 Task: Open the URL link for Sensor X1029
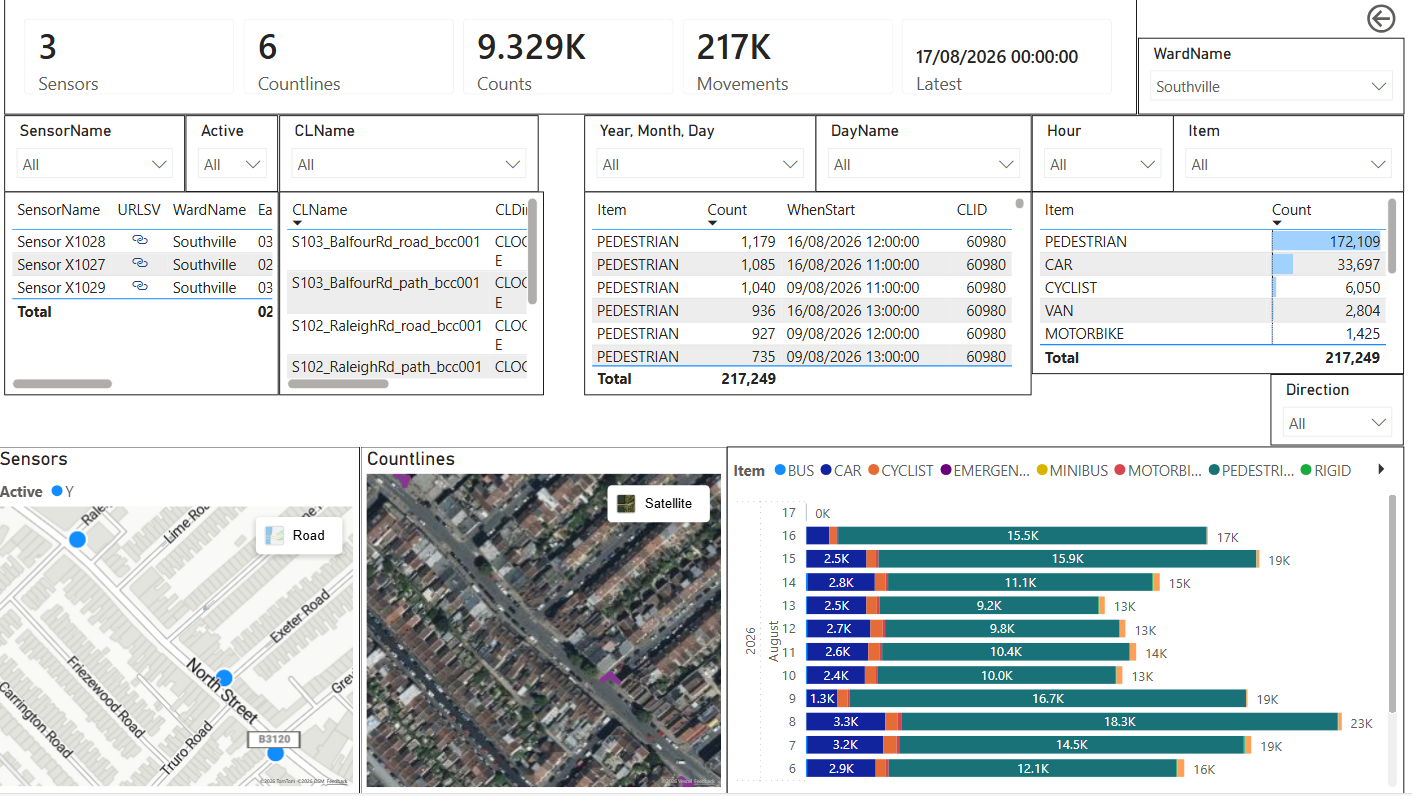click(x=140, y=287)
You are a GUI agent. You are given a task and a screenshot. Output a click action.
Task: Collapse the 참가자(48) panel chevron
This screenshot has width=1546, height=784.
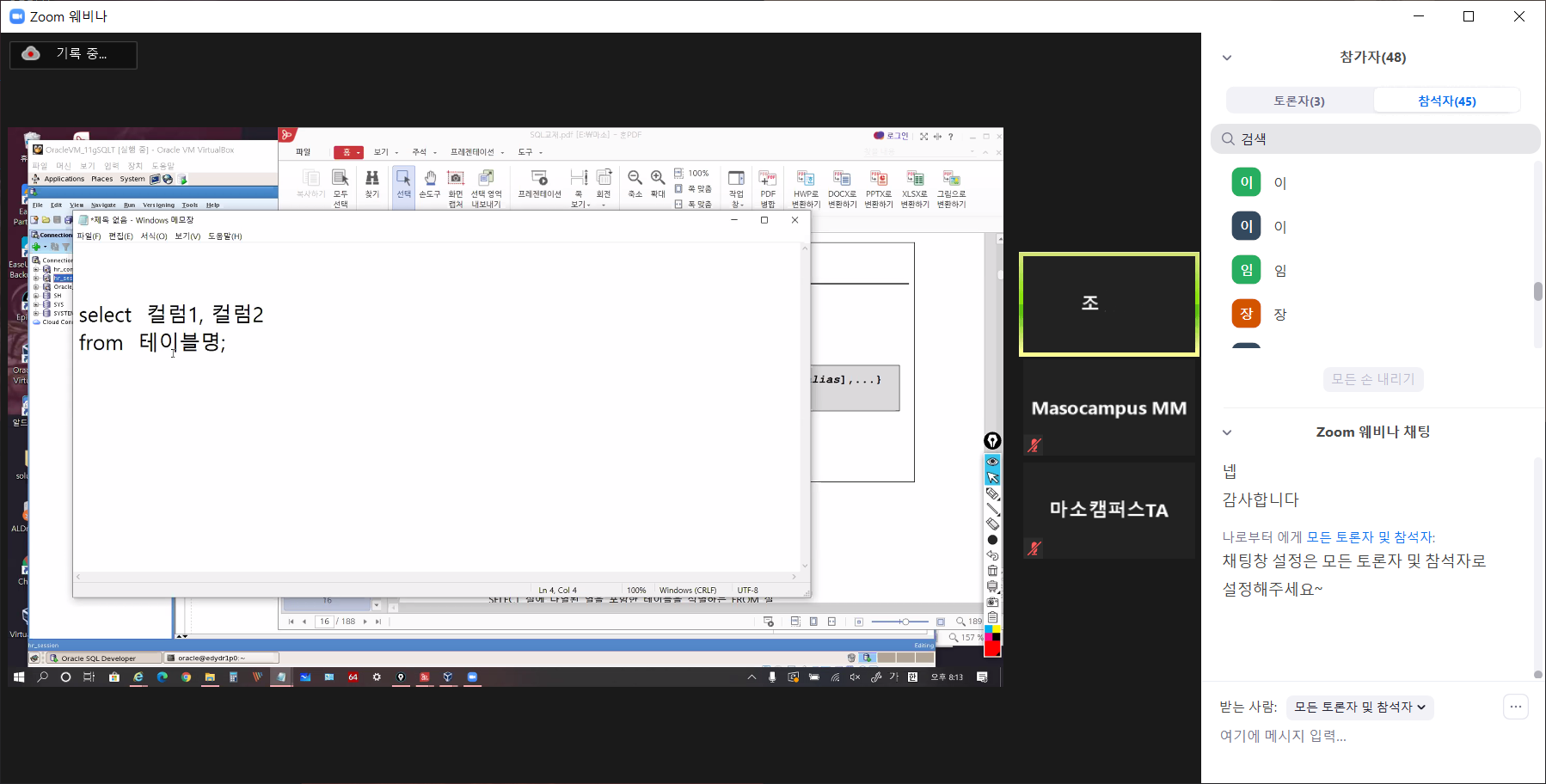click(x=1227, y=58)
---+---
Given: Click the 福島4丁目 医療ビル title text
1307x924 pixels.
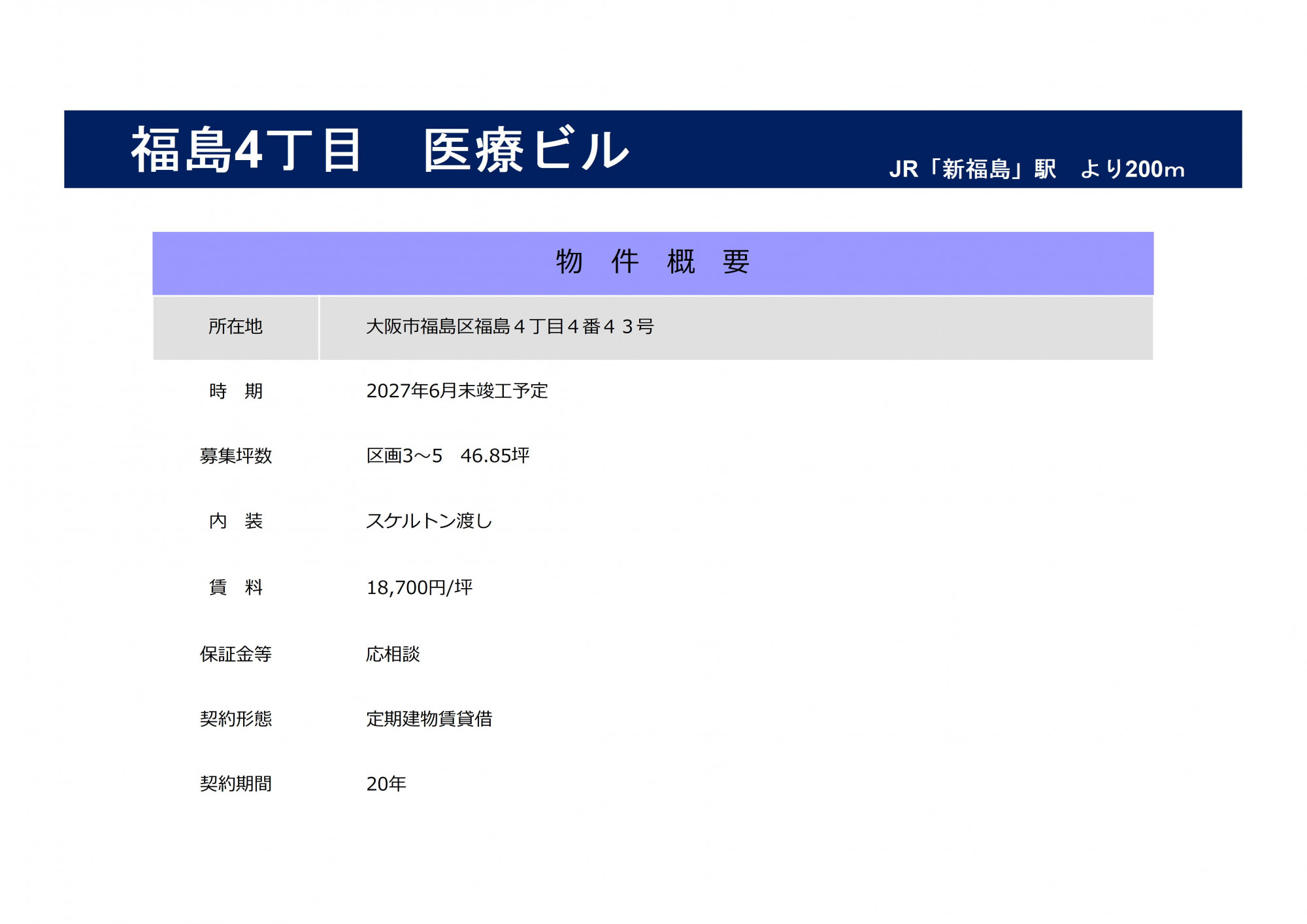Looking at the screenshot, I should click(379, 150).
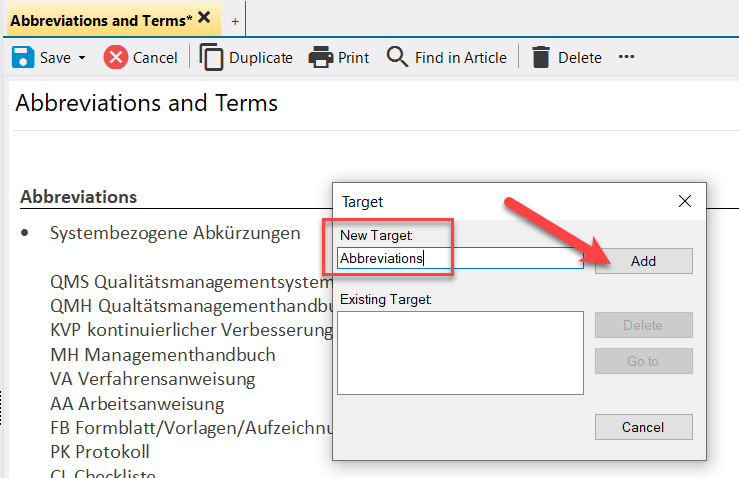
---+---
Task: Copy out the listing lines from the one containing "Task: Open the URL link for Sensor X1029" through the one containing "click(x=1227, y=58)", both included, and leave the pictures out of your copy.

Reply:
 Task: Open the URL link for Sensor X1029
click(x=140, y=287)
You are a GUI agent. You are given a task and a screenshot. Output a click action.
Task: Collapse the 참가자(48) panel chevron
This screenshot has width=1546, height=784.
click(x=1227, y=58)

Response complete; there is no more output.